Self-harm and suicide
The BAP, CANMAT and SIGN guidelines detail that ‘lithium may have particular efficacy’ in lowering suicide rates in patients with bipolar disorder, and these three guidelines all give similar figures for the suicide rates of people with the diagnosis. Whereas NICE states that, ‘A limited quantity of psychotropic medication should be prescribed for patients during periods of high risk of suicide.’
Crisis and risk management plans
If a patient is at risk of suicide, exploitation or severe self-neglect, is a significant risk to others (including neglect of dependents), or has a history of recurrent admissions, particularly compulsory admissions, a crisis plan should be developed in collaboration with the patient, covering:
- a list of identified or potential personal, social or environmental triggers, and early warning symptoms of relapse.
- a protocol for increasing the dose of medication or taking additional medication (which may be given to the patient in advance) for patients who are at risk of rapid onset of mania and for whom clear early warning signs can be identified – protocols should be monitored regularly, and are not a substitute for an urgent review.
- how primary and secondary healthcare services have agreed to respond to any identified increase in risk, for example by increased contact.
- how the patient (and where appropriate their carer) can access help, and the names of healthcare professionals in primary and secondary care who have responsibilities in the crisis plan.
A limited quantity of psychotropic medication should be prescribed for patients during periods of high risk of suicide.
Suicide is a major long-term risk for patients with bipolar disorder. For patients identified by admission to hospital, rates are approximately 10% over long-term follow-up. As a rule, suicide is associated with depression, and risk assessment is always emphasized during acute episodes of depression in bipolar patients. However, an equally important perspective is a potential for successful long-term treatment to reduce suicide risk by preventing new episodes or reducing chronic symptoms. Suicide has never been the primary outcome measure for a clinical trial in bipolar disorder, because, in practice, observable rates are too low. However, naturalistic studies suggest that suicide rates are lower in patients who receive long-term treatment. Furthermore, lithium may have particular efficacy. This conclusion is again based primarily on naturalistic comparison of patient cohorts on and off lithium, but the findings from different centres are consistent and the treatment effect is very large. One long-term RCT also found suicides and attempted suicides to be associated with carbamazepine and not lithium treatment.

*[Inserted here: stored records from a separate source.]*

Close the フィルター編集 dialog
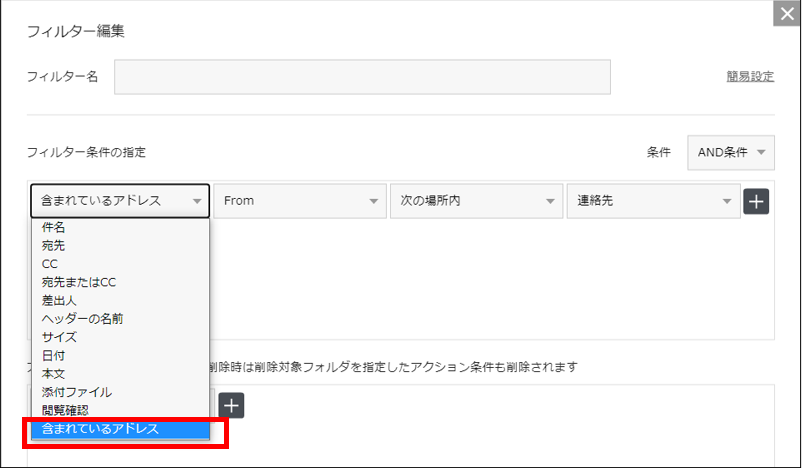This screenshot has width=802, height=468. 786,16
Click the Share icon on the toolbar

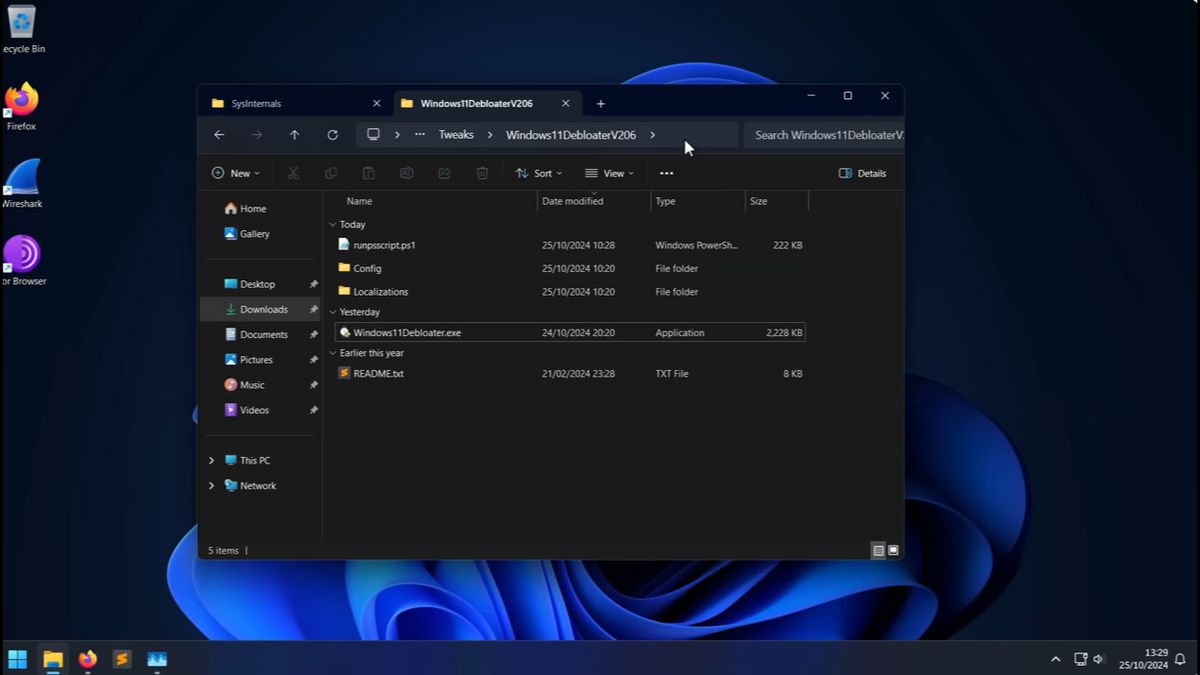(x=443, y=173)
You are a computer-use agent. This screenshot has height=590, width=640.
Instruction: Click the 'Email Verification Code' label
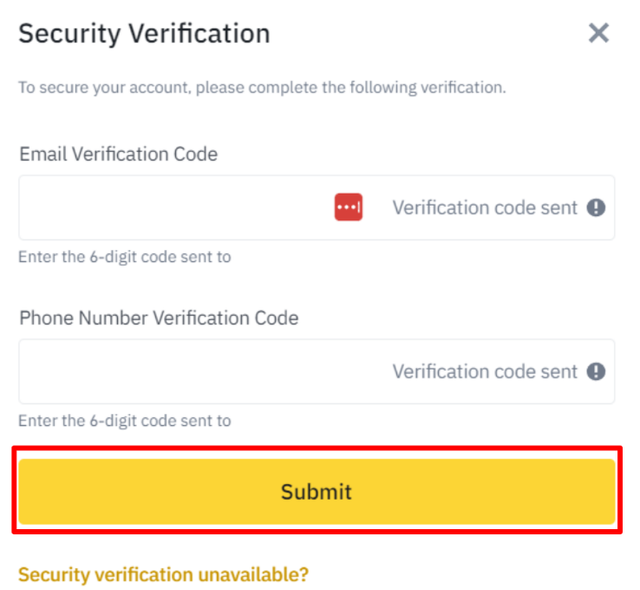tap(118, 154)
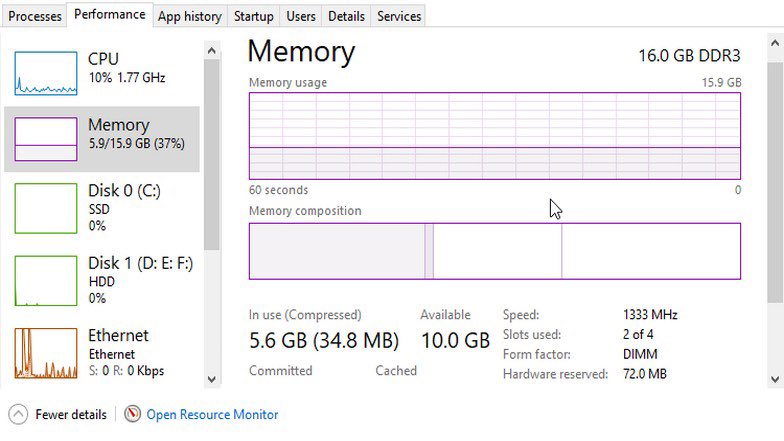The height and width of the screenshot is (441, 784).
Task: Click the Disk 1 (D: E: F:) graph icon
Action: point(46,280)
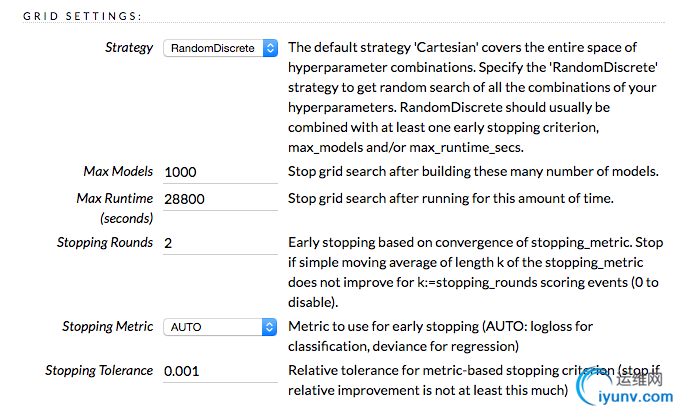The height and width of the screenshot is (413, 679).
Task: Select the Stopping Tolerance field showing 0.001
Action: [220, 371]
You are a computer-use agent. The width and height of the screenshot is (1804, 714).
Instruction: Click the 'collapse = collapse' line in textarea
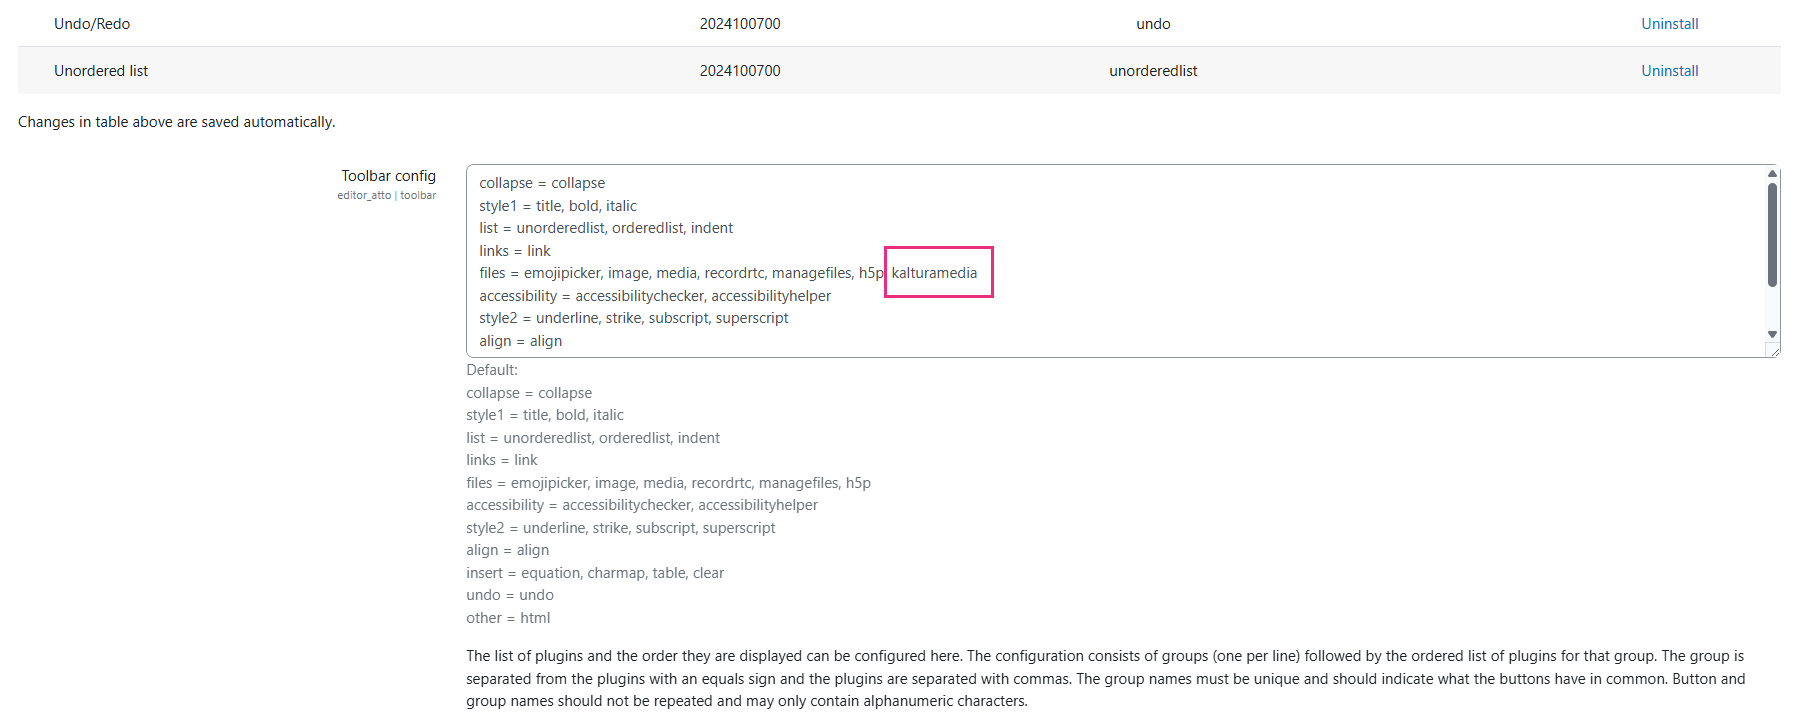pyautogui.click(x=542, y=183)
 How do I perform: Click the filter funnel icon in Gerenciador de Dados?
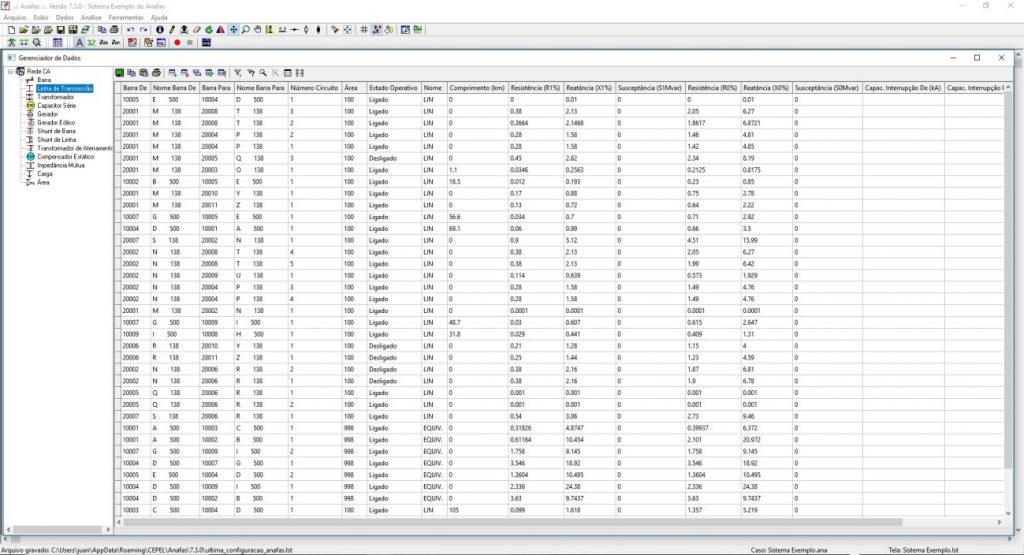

There is an increased risk of suicide among patients with bipolar disorder, estimated at 17-19%, or 15-20 times more than that of the general population. As many as 25-50% of patients with bipolar disorder attempt suicide at least once during their lifetime. While some controversies exist over the research methods used to make these estimates, the high risk of suicidality is undeniable.
Several risk factors for suicidal behaviour have been identified, and many of these are additive. Therefore, in addition to obtaining a history of personal and family suicidal behaviour, it is important to assess a patient’s history of depression, current level of pessimism, aggressive/impulsive traits, and comorbidity with substance use disorders, to help identify patients at risk for suicidal behaviour.
A treatment programme in a maximally supportive clinical environment can reduce suicidal behaviour in high-risk patients. Long-term maintenance pharmacotherapy with lithium may substantially reduce the risk of suicide in these patients, however, this must be balanced against its risk of toxicity and high lethality in overdose.
The risk of suicide is increased in patients with bipolar illness. Estimates range from mortality ratios of 12 to 22, standardised to age of admission and time of follow up, or a lifetime risk of 8-20%. Bipolar affective disorder, as with other psychiatric diagnoses, is an important risk factor and predictor of suicide. It is not known whether symptom removal can effectively reduce suicide risk.
Suicide and attempted suicide have been explored in observational studies, with published evidence for reduced mortality during long term lithium treatment, for increased mortality after discontinuation of lithium and for lower mortality in patients treated with lithium compared to patients treated with carbamazepine and amitriptyline. Suicides in patients with bipolar illness appear to be associated with no lithium treatment, non-compliance and inappropriate treatment. The greater intensity of follow up in lithium clinics (including blood tests and supportive psychotherapy) is a possible confounder in studies examining effect of lithium on suicide frequency. The efficacy of other suicide prevention strategies, such as antidepressant medication and psychosocial treatment, has been difficult to prove in studies with small sample sizes and patient selection bias.
Acute and maintenance lithium treatment of patients with bipolar affective disorders should be optimised to make every effort to minimise the risk of suicide (D evidence).